▶ [What is required]
The result should be the lines from the one holding "Select the AS_QueueInputs Input Data tool" to the final line of the records below, repeated exactly and with no pictures.

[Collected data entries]
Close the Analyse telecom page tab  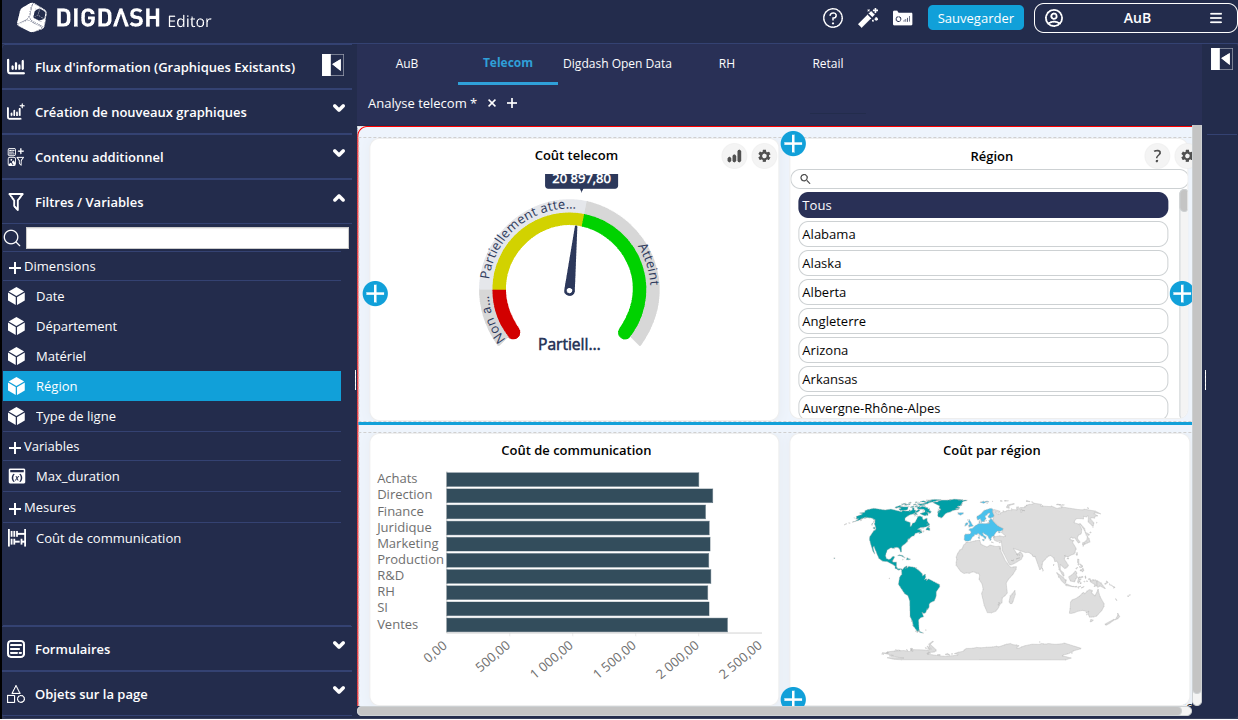[x=492, y=103]

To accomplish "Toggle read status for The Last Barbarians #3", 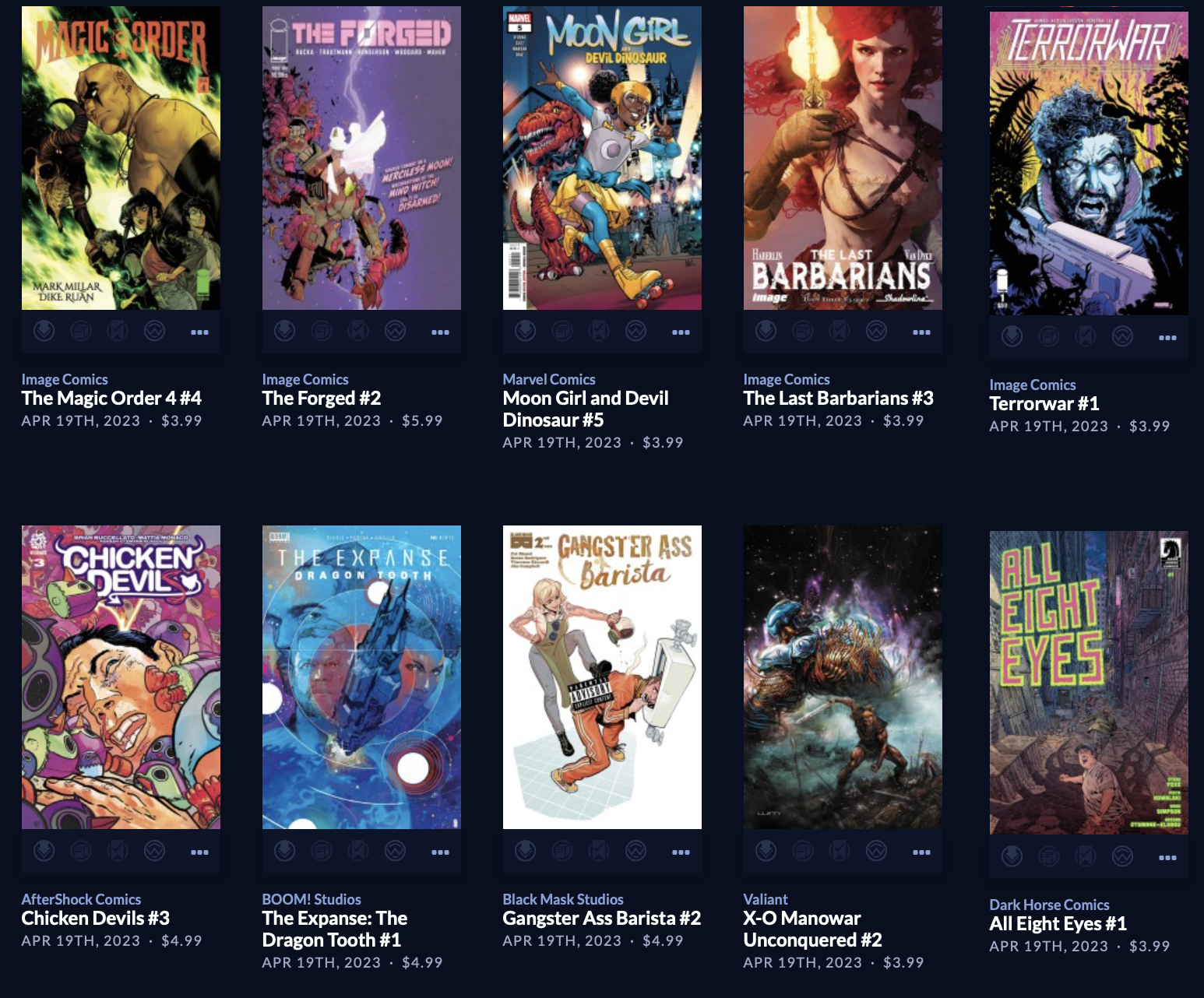I will pos(840,332).
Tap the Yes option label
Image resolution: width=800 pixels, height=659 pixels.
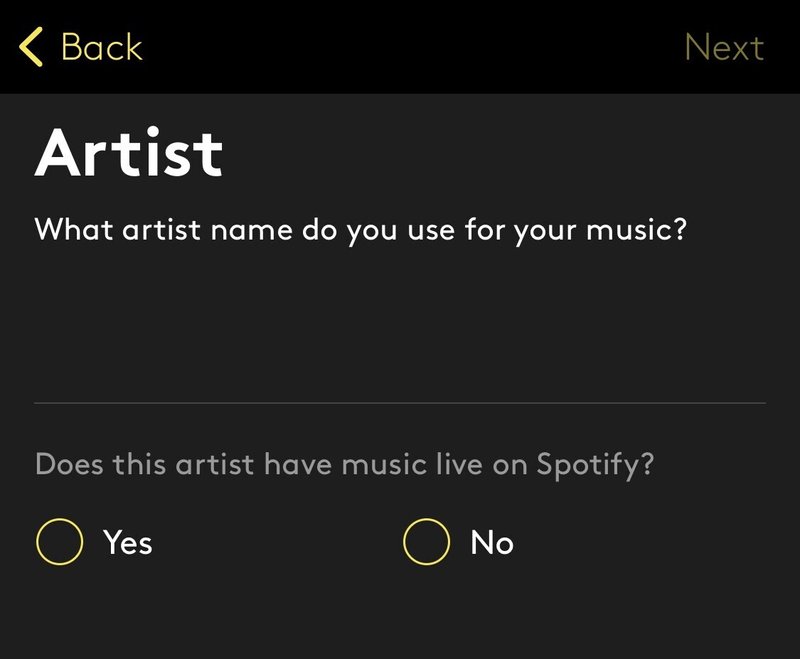click(127, 542)
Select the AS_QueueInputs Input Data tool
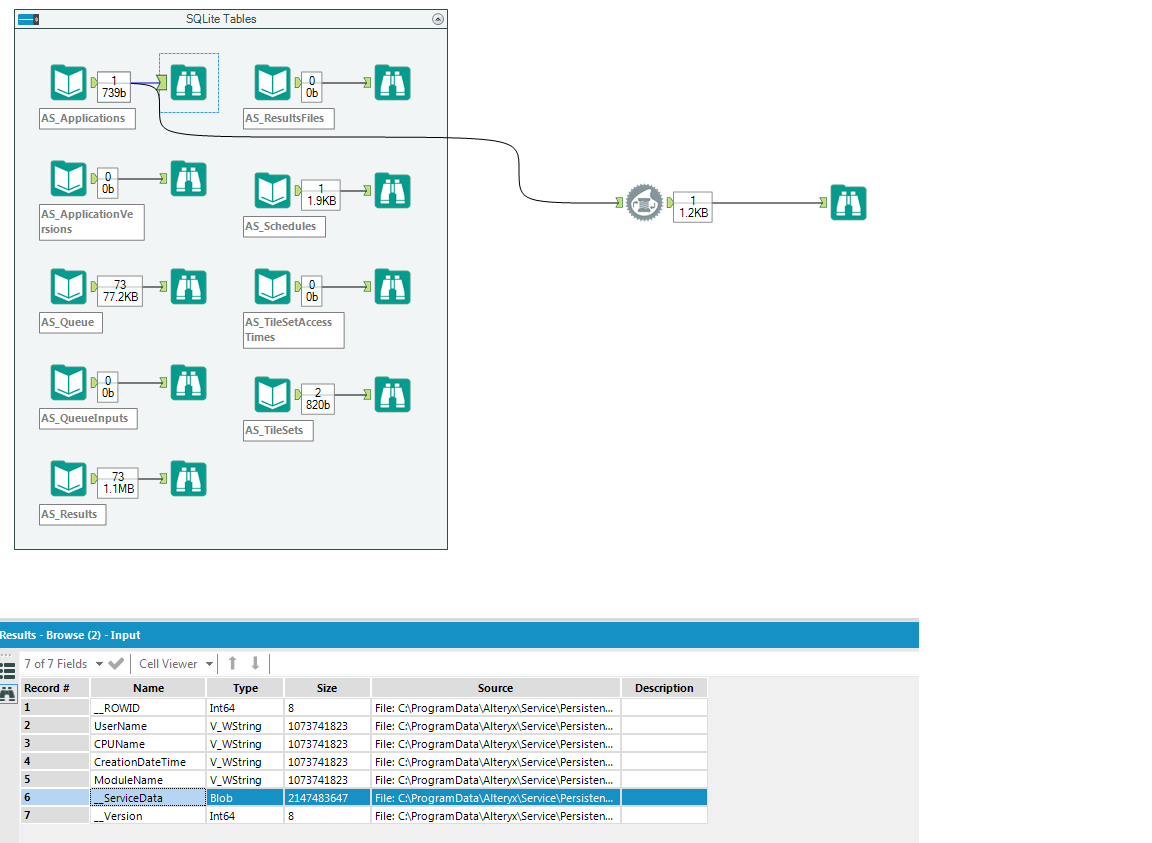This screenshot has height=843, width=1152. click(x=68, y=382)
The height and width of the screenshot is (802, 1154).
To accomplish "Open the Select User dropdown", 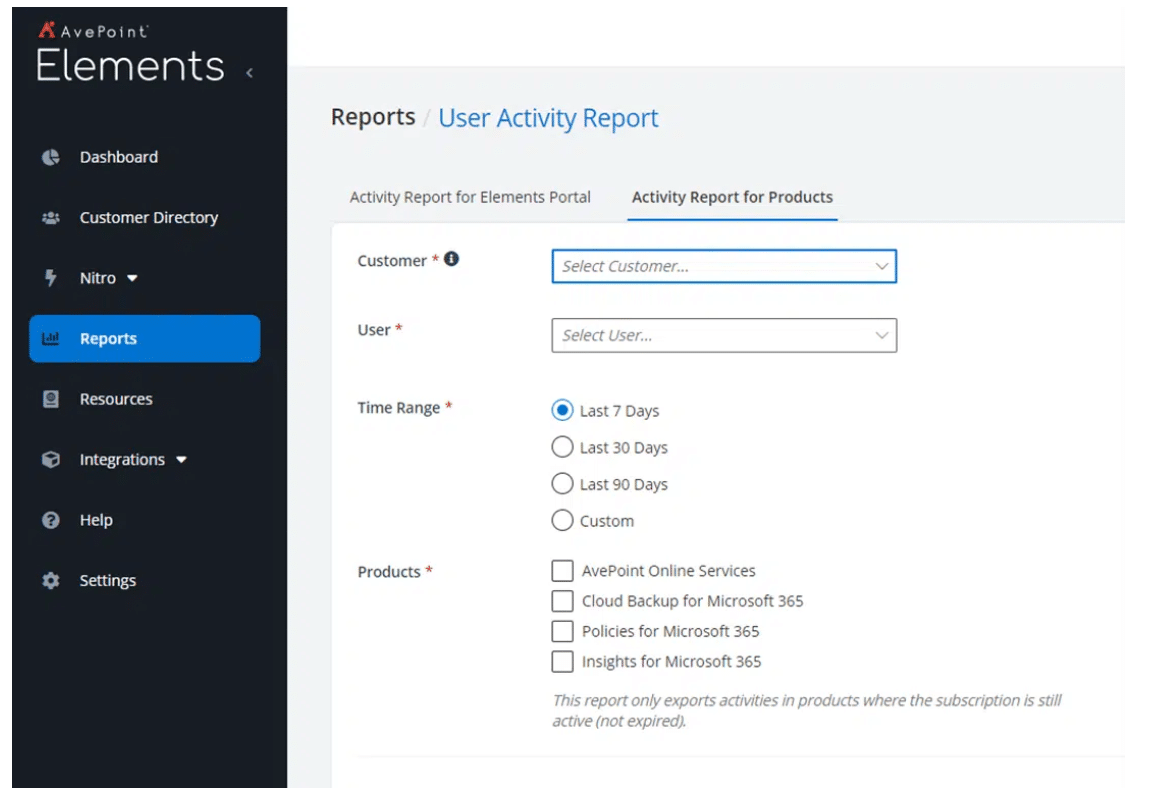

▶ [Response to the task]
Select the AS_QueueInputs Input Data tool
This screenshot has height=843, width=1152. click(x=68, y=382)
The height and width of the screenshot is (802, 1154).
To accomplish "Open the Select User dropdown", 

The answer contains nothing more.